=== Exercise instructions ===
Each line of the listing below must be set down exactly.

=== Data extracts ===
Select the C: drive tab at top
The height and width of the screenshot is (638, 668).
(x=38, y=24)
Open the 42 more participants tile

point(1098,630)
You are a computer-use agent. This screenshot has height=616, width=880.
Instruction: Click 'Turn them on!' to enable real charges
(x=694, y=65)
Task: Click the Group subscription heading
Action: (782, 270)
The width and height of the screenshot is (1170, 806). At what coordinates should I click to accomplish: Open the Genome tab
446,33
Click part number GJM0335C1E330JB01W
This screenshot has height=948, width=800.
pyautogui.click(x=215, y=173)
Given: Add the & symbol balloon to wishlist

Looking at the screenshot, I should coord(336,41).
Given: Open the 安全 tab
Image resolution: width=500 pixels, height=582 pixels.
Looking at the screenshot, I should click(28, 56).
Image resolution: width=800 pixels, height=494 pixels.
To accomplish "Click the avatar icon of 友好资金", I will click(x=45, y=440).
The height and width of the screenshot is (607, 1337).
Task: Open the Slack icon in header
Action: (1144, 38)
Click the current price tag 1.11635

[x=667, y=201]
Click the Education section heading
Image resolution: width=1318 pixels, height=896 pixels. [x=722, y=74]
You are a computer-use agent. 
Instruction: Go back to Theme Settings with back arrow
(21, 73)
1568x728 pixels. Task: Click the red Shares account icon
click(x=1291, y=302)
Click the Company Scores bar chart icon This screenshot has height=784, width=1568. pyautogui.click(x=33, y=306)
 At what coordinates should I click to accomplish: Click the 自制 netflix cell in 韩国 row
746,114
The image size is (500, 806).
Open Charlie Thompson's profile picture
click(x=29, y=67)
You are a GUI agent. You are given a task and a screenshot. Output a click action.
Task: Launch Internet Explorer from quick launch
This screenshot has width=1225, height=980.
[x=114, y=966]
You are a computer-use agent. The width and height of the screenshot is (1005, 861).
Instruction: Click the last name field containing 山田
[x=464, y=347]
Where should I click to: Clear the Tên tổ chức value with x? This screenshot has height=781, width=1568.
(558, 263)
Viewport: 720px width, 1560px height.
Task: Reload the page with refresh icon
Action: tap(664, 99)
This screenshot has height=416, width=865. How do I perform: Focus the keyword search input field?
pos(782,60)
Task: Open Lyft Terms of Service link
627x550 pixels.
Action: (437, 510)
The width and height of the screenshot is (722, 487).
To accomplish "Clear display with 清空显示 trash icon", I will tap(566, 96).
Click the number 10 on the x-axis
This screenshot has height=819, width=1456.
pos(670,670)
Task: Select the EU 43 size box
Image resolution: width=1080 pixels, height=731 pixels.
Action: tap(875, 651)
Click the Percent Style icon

=== Final answer ===
Select the C: drive tab at top
The height and width of the screenshot is (638, 668).
(x=38, y=24)
Open the 42 more participants tile

point(1098,630)
You are a computer-use agent. This screenshot has height=616, width=880.
Instruction: Click 'Turn them on!' to enable real charges
(x=694, y=65)
Task: Click the Group subscription heading
Action: (782, 270)
The width and height of the screenshot is (1170, 806). At what coordinates should I click to accomplish: Open the Genome tab
446,33
Click part number GJM0335C1E330JB01W
This screenshot has height=948, width=800.
pyautogui.click(x=215, y=173)
Given: Add the & symbol balloon to wishlist

Looking at the screenshot, I should coord(336,41).
Given: Open the 安全 tab
Image resolution: width=500 pixels, height=582 pixels.
Looking at the screenshot, I should click(28, 56).
Image resolution: width=800 pixels, height=494 pixels.
To accomplish "Click the avatar icon of 友好资金", I will click(x=45, y=440).
The height and width of the screenshot is (607, 1337).
Task: Open the Slack icon in header
Action: (1144, 38)
Click the current price tag 1.11635

[x=667, y=201]
Click the Education section heading
Image resolution: width=1318 pixels, height=896 pixels. [x=722, y=74]
You are a computer-use agent. 
Instruction: Go back to Theme Settings with back arrow
(21, 73)
1568x728 pixels. Task: Click the red Shares account icon
click(x=1291, y=302)
Click the Company Scores bar chart icon This screenshot has height=784, width=1568. pyautogui.click(x=33, y=306)
 At what coordinates should I click to accomplish: Click the 自制 netflix cell in 韩国 row
746,114
The image size is (500, 806).
Open Charlie Thompson's profile picture
click(x=29, y=67)
You are a GUI agent. You are given a task and a screenshot. Output a click action.
Task: Launch Internet Explorer from quick launch
This screenshot has width=1225, height=980.
[x=114, y=966]
You are a computer-use agent. The width and height of the screenshot is (1005, 861).
Instruction: Click the last name field containing 山田
[x=464, y=347]
Where should I click to: Clear the Tên tổ chức value with x? This screenshot has height=781, width=1568.
(558, 263)
Viewport: 720px width, 1560px height.
Task: Reload the page with refresh icon
Action: tap(664, 99)
This screenshot has height=416, width=865. How do I perform: Focus the keyword search input field?
pos(782,60)
Task: Open Lyft Terms of Service link
627x550 pixels.
Action: (437, 510)
The width and height of the screenshot is (722, 487).
To accomplish "Clear display with 清空显示 trash icon", I will tap(566, 96).
Click the number 10 on the x-axis
This screenshot has height=819, width=1456.
pos(670,670)
Task: Select the EU 43 size box
Image resolution: width=1080 pixels, height=731 pixels.
Action: tap(875, 651)
Click the Percent Style icon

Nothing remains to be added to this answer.